The Picturesque

Chris and I have a fascination with the Picturesque and especially the works of William Gilpin and Thomas West. Over recent years we have added to our collection of William Gilpin Tours and Guides, as well as acquiring Thomas West's Guide to the Lakes and, most recently, Peter Crosthwaite's Seven Lake District's Maps.

Peter Crosthwaite's Derwentwater

Thomas West transplanted the idea of pilgrimage (the stations of the cross became the stations of the pictureque views) onto the lakes and mountains of the Lake District. His stations became viewpoints that offered "in so sublime a style, with such beautiful colourings of rock, wood and water". His pilgrimage formed a loose anti-clockwise circuit via Hawkshead, Ambleside, Keswick, Penrith, Shap and Kendal, taking in all the major lakes.

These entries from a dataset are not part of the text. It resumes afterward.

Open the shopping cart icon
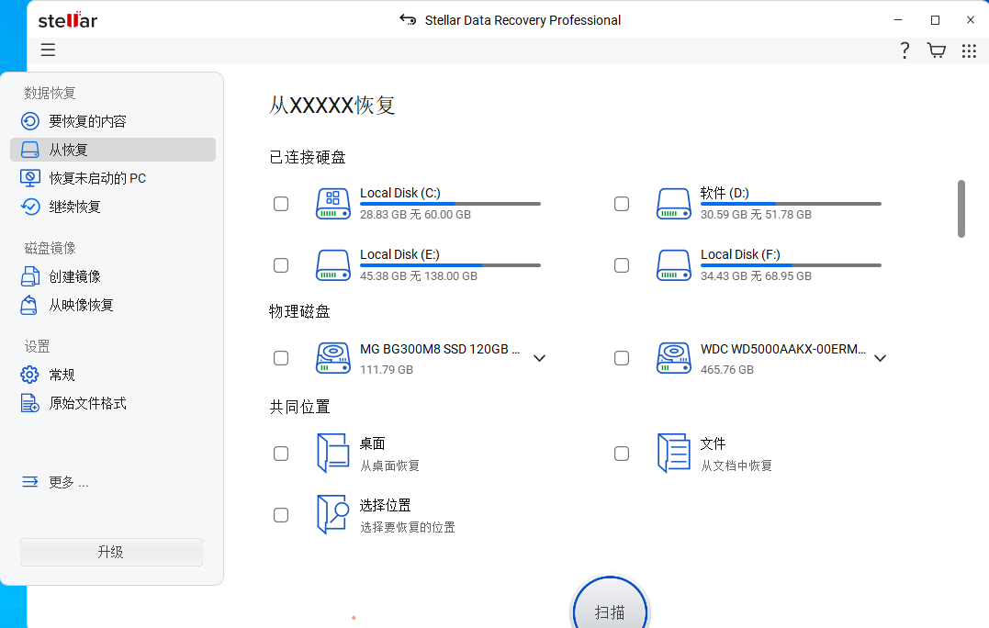Viewport: 989px width, 628px height. point(936,50)
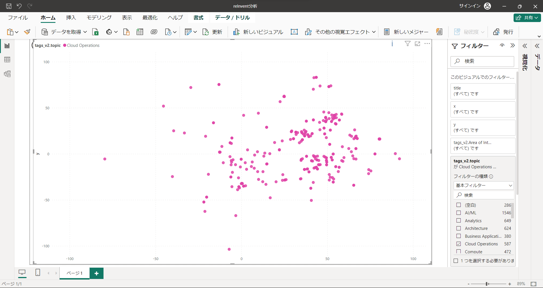Click the filter funnel icon on visual
This screenshot has width=543, height=288.
pos(408,44)
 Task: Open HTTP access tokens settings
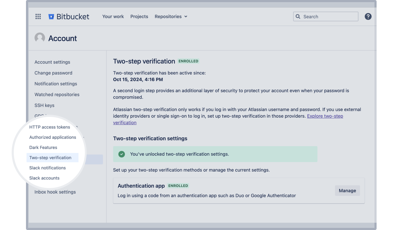pyautogui.click(x=50, y=127)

Picturesque means 'like a picture' and, as Jonathan Bate notes in The Song of the Earth, "the early tourists went armed with guidebook, sketchpad, Claude glass and sometimes camera obscura". The guidebook directed the tourist to the most Picturesque prospects, usually located on the shores of the larger lakes, and once there he would turn his back on the landscape, look at it reflected in the Claude Glass, and make a sketch or write a description. This practice may seem strange and, indeed, it was lampooned at the time in the satirical cartoon Dr Syntax in Search of the Picturesque. Yet, as Bate suggests, modern tourists have their own equivalent: "When we see an especially fine view, we take a photograph of it. If we stop and think about the procedure, this is a rather strange thing to do".

This summer we are planning to visit as many of the stations as possible. We won't be traveling with a Claude glass but we will be using cameras, probably on our mobile phones, to capture beautiful landscapes and exceptional scenery.